* Supplied passage *
★ ★ ★ ★ ★

Leena Maunula's research group

Food and En­vir­on­mental Vir­o­logy

The prevalence of human viral pathogens in food, water and other environmental samples (diagnostics, molecular epidemiology and genetics).

Research group leader Docent Leena Maunula
Professor Emeritus Carl-Henrik von Bonsdorff
LVM Maija Summa
LVM Satu Oristo

Prior members: Maria Rönnqvist (defended her dissertation in 2014), Tuija Kantala (will defend her dissertation in 2017), Kirsi Söderberg (research assistant).

As research methods related to viruses that multiply in the intestinal tract and cause diseases in humans develop, the significance of viruses as the cause underlying food- and waterborne outbreaks has become evident. Norovirus outbreaks originating, for example, in contaminated household water or frozen raspberries, cause suffering to people and sizeable financial losses to society. Every winter at hospital wards and other facilities, noroviruses spread especially among the elderly. Risk assessment, control and legislation-related decision-making require knowledge of the tolerance, occurrence and spread of viruses, which, in turn requires constant updates for controlling and preventing outbreaks. More experts specialised in viruses are also needed. We participate in the development of virus detection methods suitable for food and environmental samples (analysis services).

★ ★ ★ ★ ★

* Provided material *
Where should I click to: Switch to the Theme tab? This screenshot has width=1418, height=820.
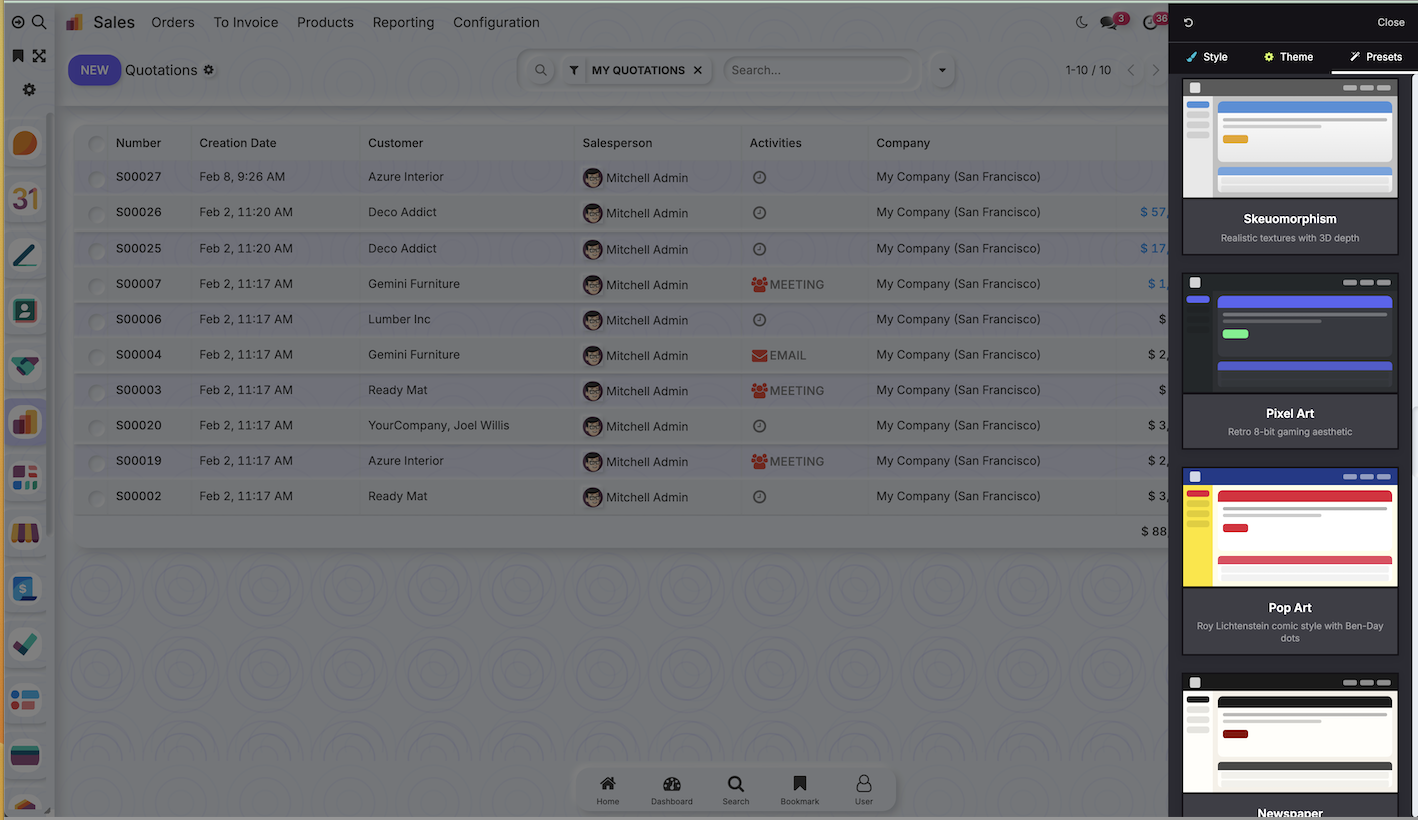[1288, 57]
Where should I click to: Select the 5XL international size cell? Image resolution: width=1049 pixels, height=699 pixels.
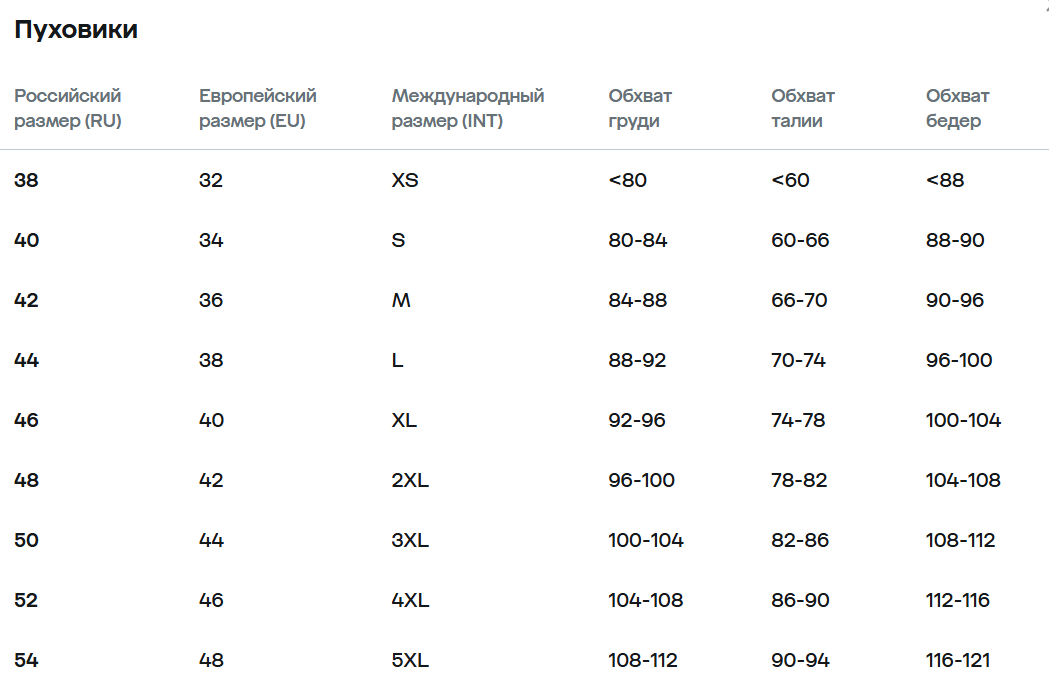point(410,661)
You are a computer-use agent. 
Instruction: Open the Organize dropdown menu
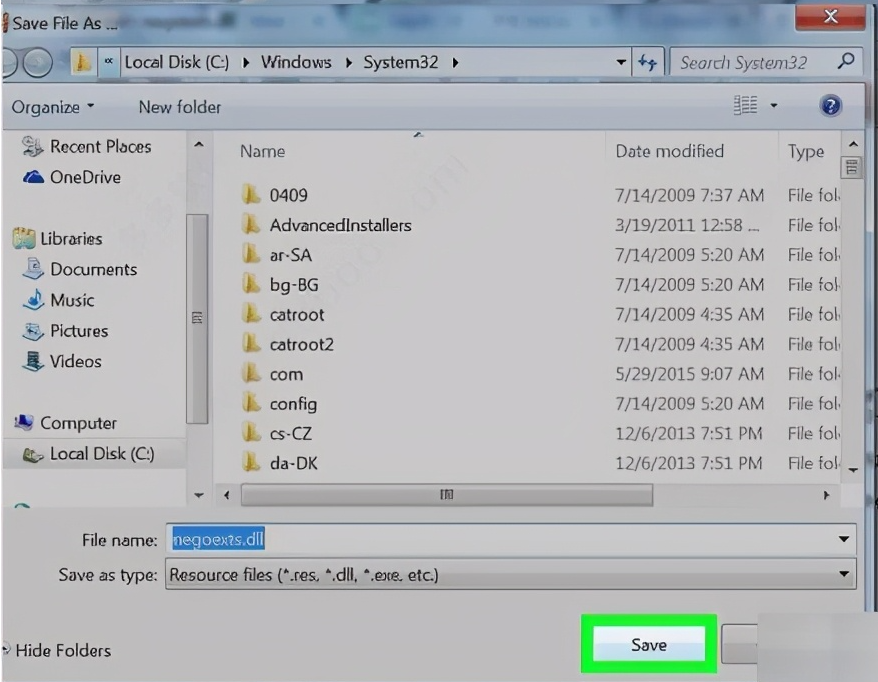[53, 107]
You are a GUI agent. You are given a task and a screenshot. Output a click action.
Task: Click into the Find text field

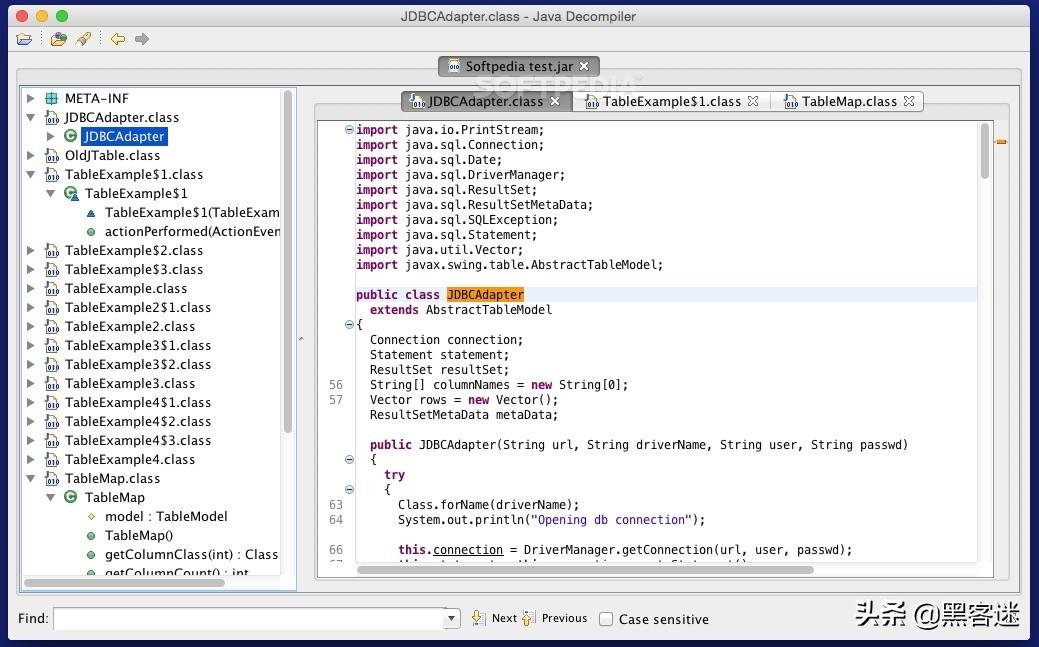pos(248,619)
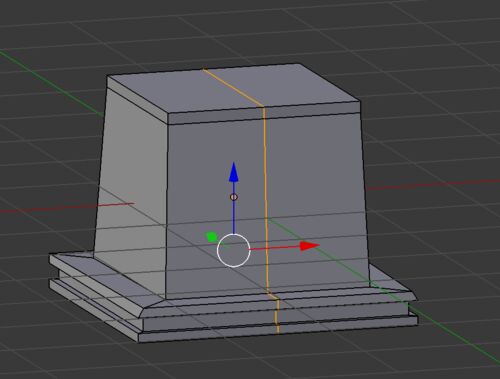This screenshot has height=379, width=500.
Task: Select the narrow bevel strip below top face
Action: point(263,113)
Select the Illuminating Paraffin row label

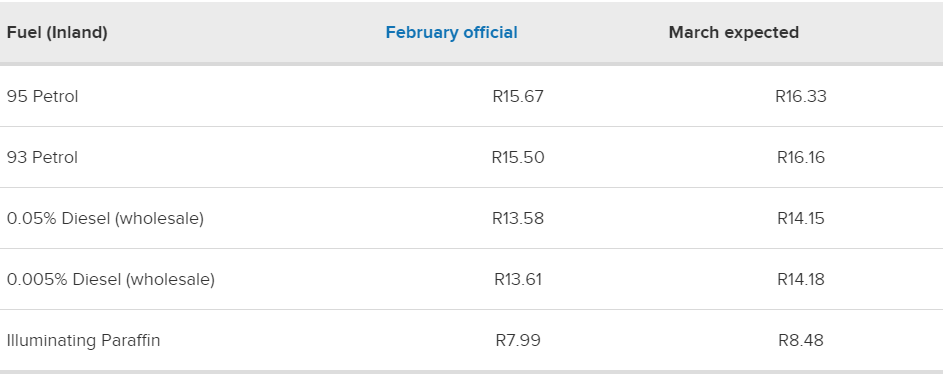84,340
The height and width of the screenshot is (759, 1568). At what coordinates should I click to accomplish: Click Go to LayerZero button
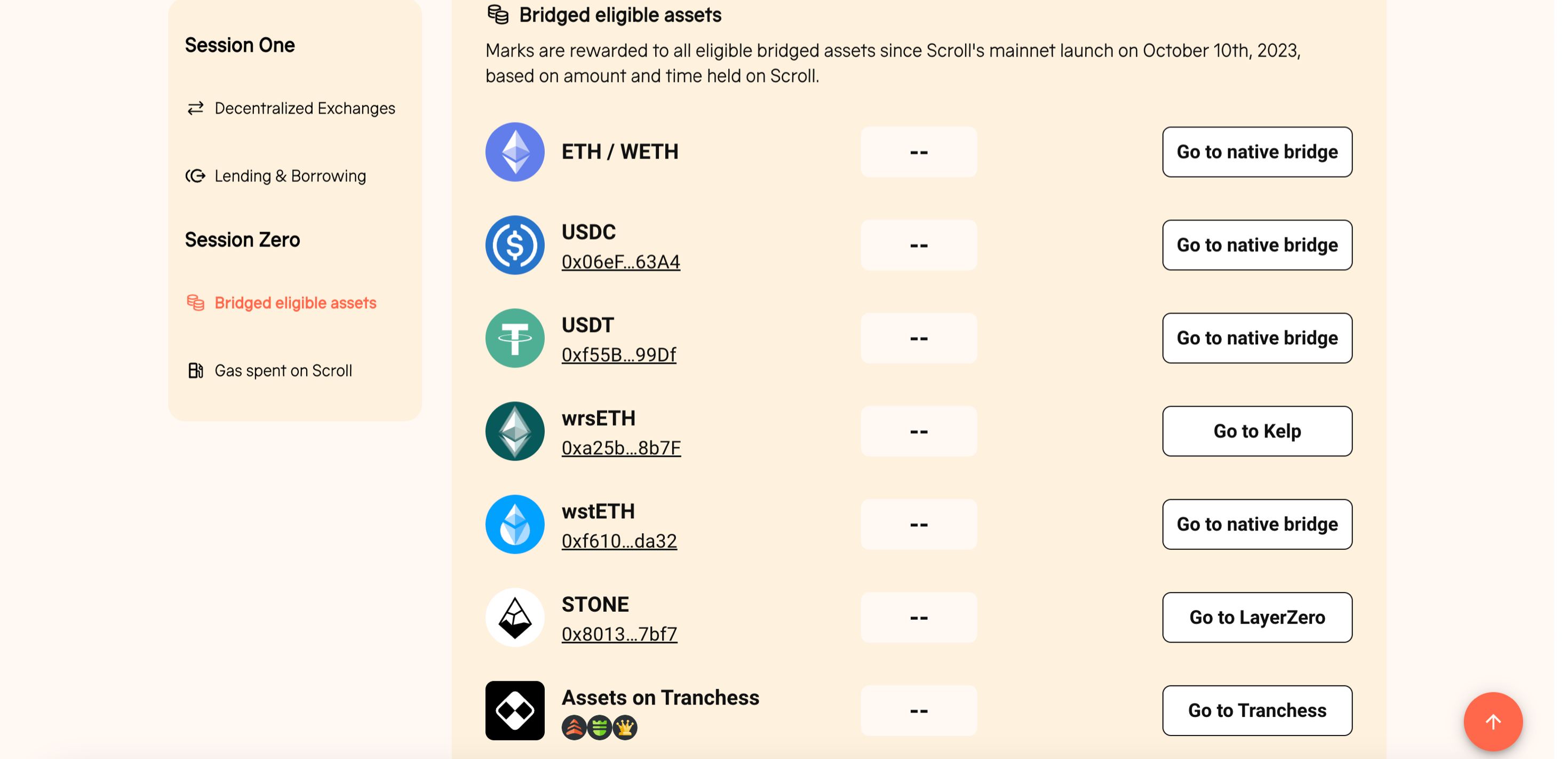click(x=1257, y=618)
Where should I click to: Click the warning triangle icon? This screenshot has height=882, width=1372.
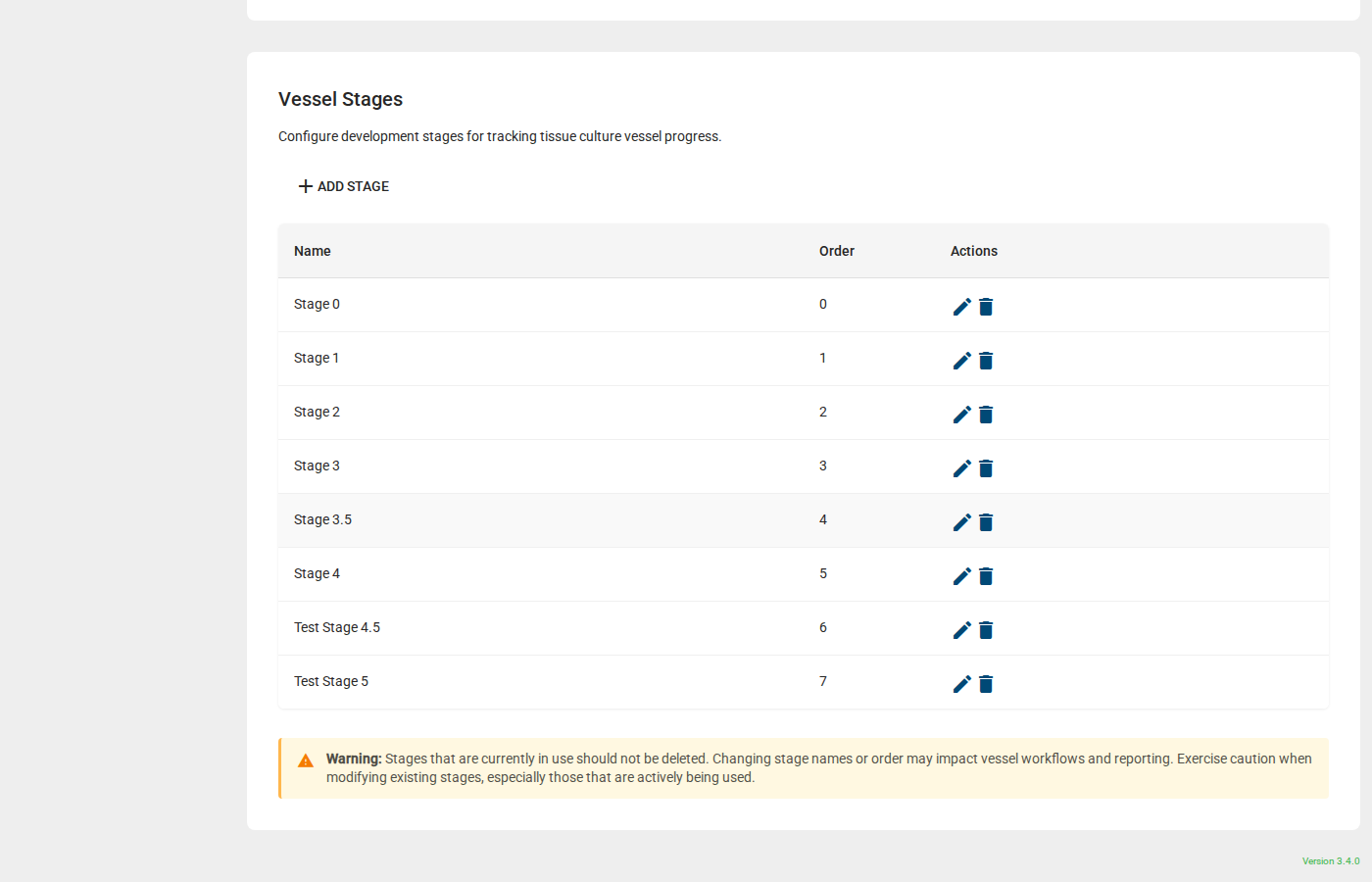304,758
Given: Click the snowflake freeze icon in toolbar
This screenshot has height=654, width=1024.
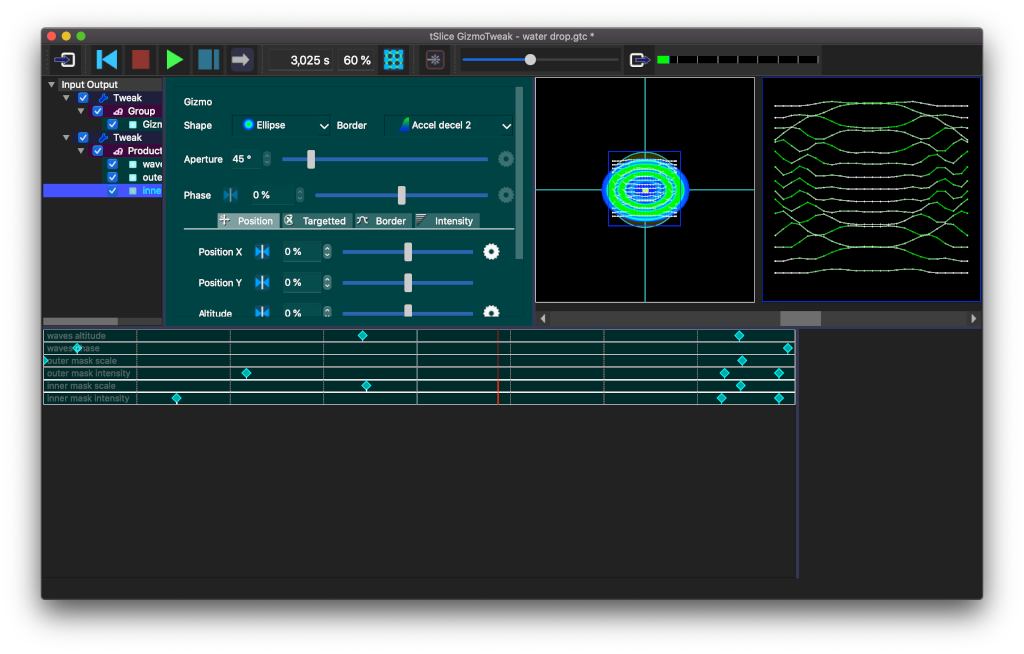Looking at the screenshot, I should (x=434, y=60).
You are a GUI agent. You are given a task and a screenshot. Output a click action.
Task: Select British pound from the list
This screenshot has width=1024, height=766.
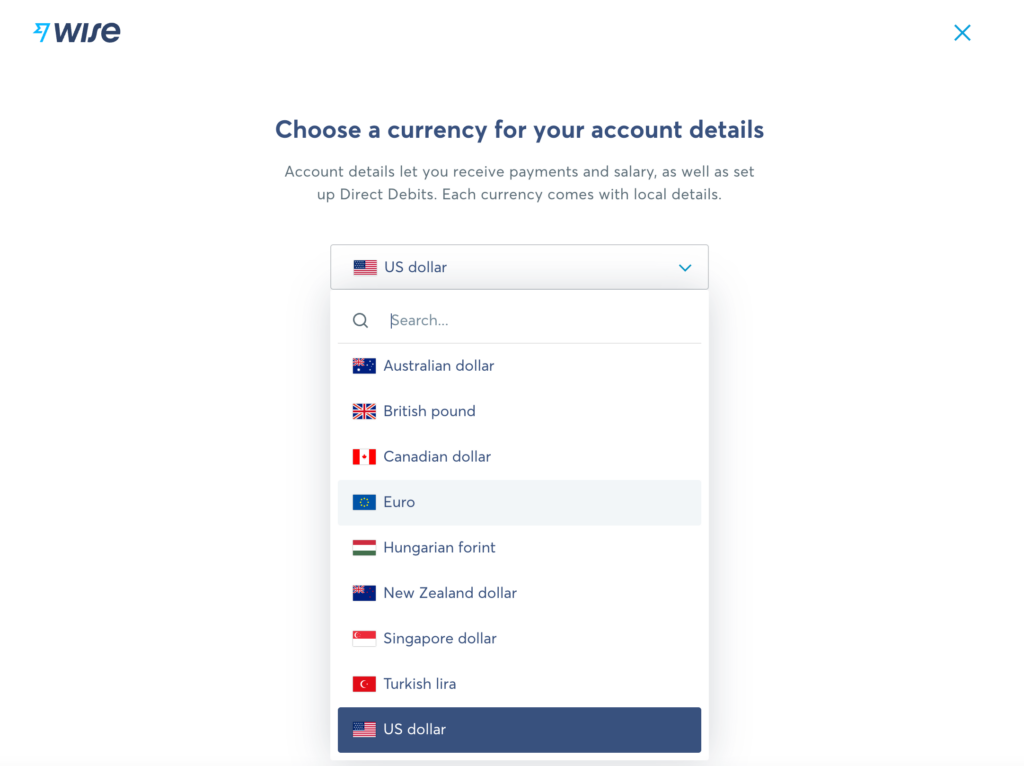(519, 411)
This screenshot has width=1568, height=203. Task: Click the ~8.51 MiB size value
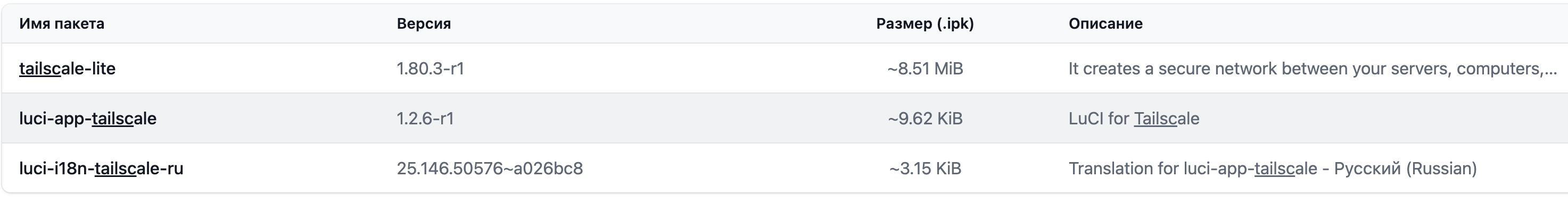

★ ★ ★ ★ ★

* Explore the material *
a – According to the research group page on food and environmental virology, what are two examples of sources of norovirus outbreaks?
b – List the current members of the research group page on food and environmental virology, with their titles as given.
c – Go on with the research group page on food and environmental virology, picking up after its final sentence.

* Numbered answers *
a – Contaminated household water and frozen raspberries.

b –
Docent Leena Maunula (research group leader)
Professor Emeritus Carl-Henrik von Bonsdorff
LVM Maija Summa
LVM Satu Oristo

c –
Viruses that multiply in the intestinal tract causing diarrhoea or hepatitis in humans are the focus of research in food hygiene and environmental health. Detecting these viruses in, for example, water and food is very challenging and requires continuous development of methods. In our research, we utilise both the latest gene amplification methods and traditional cell culture methods. In laboratory conditions, the tolerance of viruses to different circumstances, different types of manipulation or, for example, disinfectants can be measured in a controlled manner. With the help of high-sensitivity methods, virus occurrence is charted and concentrations are measured in the environment and food, as well as, to some extent, animals. We have detected noroviruses in natural water and found parts of the norovirus genome in frozen raspberries, worktops in food establishments and hand samples.

Research is conducted in close cooperation with research groups working abroad. This makes it easier to determine the international routes of food and sources of contamination. Our focus is on viruses present primarily in humans only. One exception is the hepatitis E virus whose presence in swine and wild boars, as well as its spread via insufficiently cooked pork are among the Department’s research subjects.